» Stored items
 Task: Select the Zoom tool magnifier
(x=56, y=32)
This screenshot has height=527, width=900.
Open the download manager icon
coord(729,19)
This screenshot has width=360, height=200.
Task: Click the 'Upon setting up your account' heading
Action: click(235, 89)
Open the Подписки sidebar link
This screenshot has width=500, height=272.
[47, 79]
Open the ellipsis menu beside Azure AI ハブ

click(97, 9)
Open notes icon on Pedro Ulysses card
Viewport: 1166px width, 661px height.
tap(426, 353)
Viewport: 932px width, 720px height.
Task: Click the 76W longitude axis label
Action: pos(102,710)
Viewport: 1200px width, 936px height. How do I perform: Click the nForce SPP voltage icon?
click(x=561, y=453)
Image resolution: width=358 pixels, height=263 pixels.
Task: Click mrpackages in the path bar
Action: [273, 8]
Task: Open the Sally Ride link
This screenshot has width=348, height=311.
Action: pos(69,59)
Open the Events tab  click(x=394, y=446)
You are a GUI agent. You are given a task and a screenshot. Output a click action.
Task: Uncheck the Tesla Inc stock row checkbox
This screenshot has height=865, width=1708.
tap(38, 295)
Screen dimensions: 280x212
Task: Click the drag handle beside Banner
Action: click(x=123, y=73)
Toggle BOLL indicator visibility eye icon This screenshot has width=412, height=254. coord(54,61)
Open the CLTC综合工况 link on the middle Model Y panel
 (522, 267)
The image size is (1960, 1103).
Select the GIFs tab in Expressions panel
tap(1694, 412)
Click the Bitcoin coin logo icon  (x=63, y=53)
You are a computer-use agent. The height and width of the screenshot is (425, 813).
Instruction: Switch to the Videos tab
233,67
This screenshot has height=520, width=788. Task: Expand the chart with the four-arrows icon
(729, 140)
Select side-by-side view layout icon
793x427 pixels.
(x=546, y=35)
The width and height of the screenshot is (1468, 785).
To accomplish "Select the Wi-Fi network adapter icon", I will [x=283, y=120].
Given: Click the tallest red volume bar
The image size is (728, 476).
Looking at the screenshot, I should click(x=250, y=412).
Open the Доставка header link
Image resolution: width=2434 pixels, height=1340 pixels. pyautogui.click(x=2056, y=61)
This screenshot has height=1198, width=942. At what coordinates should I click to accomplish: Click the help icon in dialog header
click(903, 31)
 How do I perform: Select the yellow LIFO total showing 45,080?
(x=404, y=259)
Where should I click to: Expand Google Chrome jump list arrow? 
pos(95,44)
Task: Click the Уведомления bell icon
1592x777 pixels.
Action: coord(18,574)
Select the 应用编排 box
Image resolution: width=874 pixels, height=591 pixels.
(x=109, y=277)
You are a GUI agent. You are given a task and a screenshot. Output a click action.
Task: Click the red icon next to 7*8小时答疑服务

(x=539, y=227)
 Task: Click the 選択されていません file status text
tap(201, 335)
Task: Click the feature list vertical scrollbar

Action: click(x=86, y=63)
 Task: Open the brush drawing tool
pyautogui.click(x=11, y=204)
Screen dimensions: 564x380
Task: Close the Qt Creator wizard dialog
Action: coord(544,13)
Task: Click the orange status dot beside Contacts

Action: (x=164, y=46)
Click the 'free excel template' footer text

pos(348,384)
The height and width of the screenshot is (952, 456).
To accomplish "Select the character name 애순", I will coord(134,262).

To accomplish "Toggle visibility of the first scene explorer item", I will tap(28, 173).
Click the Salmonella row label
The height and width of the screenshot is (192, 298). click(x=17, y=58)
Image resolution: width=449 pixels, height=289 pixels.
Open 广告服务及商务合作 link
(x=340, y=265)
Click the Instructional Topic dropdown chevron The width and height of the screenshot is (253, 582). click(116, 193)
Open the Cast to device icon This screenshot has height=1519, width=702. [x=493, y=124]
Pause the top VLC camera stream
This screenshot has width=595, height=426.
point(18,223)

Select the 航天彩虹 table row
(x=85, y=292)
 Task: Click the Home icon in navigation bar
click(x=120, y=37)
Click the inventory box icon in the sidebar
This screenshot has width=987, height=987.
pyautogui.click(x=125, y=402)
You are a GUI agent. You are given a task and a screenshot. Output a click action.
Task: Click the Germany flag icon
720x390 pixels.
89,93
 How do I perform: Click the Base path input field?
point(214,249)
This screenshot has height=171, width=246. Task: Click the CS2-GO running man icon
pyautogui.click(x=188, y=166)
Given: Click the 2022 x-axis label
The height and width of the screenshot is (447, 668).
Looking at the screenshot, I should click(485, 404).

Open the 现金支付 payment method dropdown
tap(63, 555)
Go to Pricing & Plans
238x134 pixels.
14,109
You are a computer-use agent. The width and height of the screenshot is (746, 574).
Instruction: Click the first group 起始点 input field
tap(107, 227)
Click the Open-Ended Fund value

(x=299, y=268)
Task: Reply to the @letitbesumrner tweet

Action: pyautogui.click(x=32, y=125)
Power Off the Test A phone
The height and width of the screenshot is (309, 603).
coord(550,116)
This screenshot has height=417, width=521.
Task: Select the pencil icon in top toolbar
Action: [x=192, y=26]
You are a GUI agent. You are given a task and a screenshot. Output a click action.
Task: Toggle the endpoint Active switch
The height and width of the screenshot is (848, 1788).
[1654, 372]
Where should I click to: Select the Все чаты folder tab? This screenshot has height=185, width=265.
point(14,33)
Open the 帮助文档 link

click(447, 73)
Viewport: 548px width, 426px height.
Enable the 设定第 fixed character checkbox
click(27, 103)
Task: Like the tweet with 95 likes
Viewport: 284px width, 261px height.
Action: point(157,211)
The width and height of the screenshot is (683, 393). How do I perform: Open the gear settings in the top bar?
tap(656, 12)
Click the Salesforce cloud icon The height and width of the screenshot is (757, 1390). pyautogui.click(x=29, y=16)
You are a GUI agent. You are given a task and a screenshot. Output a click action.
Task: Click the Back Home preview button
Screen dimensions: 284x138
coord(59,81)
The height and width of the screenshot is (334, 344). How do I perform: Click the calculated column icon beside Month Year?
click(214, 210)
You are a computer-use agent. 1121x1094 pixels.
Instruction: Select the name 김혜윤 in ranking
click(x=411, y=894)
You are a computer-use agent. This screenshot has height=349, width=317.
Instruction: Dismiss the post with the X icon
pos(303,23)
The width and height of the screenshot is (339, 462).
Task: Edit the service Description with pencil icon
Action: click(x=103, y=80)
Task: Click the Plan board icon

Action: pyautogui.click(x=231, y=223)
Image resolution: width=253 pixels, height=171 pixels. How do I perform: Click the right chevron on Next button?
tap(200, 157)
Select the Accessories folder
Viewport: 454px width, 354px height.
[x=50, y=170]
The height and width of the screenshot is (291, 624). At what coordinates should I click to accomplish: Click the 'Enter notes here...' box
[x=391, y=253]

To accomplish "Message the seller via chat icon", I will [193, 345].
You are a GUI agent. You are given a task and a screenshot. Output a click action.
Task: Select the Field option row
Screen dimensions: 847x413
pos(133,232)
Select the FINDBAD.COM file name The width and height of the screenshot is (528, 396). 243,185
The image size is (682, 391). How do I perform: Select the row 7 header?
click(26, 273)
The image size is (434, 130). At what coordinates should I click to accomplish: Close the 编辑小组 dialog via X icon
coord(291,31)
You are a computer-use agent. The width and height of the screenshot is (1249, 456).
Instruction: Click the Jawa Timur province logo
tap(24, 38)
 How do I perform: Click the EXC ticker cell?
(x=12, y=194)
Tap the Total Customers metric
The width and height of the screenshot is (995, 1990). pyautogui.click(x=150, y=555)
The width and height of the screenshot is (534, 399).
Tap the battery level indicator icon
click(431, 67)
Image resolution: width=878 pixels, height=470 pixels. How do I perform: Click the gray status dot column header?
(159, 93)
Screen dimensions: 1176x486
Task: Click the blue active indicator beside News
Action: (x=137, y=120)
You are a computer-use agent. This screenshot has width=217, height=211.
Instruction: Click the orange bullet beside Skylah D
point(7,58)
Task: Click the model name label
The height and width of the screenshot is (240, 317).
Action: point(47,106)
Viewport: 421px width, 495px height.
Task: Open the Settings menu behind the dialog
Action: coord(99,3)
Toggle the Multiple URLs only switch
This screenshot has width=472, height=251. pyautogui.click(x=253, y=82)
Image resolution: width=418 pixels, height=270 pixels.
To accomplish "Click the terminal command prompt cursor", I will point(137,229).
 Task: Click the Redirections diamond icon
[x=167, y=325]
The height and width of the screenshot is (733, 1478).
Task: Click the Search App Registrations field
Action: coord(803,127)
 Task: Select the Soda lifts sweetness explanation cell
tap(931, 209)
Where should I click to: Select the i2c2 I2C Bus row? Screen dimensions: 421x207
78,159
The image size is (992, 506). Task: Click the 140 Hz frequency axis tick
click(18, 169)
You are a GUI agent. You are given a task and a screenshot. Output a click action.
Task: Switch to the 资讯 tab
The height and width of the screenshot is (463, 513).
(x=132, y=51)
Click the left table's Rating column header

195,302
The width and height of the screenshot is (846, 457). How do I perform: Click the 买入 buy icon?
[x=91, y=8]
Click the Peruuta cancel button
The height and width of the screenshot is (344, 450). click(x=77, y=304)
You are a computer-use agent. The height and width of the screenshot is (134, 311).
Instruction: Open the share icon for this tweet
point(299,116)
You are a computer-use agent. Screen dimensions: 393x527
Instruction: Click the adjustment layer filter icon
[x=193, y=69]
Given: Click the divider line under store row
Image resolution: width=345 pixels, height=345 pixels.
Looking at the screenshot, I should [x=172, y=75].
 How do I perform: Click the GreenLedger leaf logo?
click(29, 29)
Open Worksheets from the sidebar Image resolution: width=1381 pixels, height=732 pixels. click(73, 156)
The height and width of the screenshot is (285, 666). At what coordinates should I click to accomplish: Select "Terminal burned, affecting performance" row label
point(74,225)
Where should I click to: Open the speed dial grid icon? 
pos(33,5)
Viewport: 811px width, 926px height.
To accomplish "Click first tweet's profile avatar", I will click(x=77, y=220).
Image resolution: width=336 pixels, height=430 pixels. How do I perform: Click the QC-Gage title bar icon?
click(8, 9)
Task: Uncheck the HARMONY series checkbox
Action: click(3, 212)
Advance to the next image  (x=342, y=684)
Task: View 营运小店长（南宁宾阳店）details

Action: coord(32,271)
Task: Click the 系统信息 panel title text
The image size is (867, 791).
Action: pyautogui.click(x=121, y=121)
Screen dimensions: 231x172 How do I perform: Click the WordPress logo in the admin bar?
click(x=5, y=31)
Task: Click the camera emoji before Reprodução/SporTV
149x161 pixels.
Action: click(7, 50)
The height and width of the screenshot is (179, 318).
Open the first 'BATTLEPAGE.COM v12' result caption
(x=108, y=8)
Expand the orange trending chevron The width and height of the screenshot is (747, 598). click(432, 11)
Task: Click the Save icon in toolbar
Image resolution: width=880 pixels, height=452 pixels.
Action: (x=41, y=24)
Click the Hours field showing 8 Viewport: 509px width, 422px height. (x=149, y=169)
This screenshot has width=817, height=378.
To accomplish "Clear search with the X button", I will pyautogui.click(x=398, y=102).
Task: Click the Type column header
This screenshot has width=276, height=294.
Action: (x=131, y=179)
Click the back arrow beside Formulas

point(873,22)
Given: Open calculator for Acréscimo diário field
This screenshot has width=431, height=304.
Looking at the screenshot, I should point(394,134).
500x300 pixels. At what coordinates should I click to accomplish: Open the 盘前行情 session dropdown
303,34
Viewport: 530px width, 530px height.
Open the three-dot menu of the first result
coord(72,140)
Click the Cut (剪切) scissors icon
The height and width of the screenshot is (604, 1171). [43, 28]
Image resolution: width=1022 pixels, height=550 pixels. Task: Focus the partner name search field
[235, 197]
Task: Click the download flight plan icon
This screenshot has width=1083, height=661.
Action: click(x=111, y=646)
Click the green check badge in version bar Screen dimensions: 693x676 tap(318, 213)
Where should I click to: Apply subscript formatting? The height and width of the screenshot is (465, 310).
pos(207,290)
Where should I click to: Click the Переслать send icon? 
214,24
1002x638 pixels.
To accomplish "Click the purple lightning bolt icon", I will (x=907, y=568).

» WHAT YOU ARE ASKED TO DO
Working through the records above, copy each line in which "visibility" is found.

» SOLUTION TO THIS PROBLEM
Toggle BOLL indicator visibility eye icon This screenshot has width=412, height=254. coord(54,61)
To accomplish "Toggle visibility of the first scene explorer item", I will tap(28, 173).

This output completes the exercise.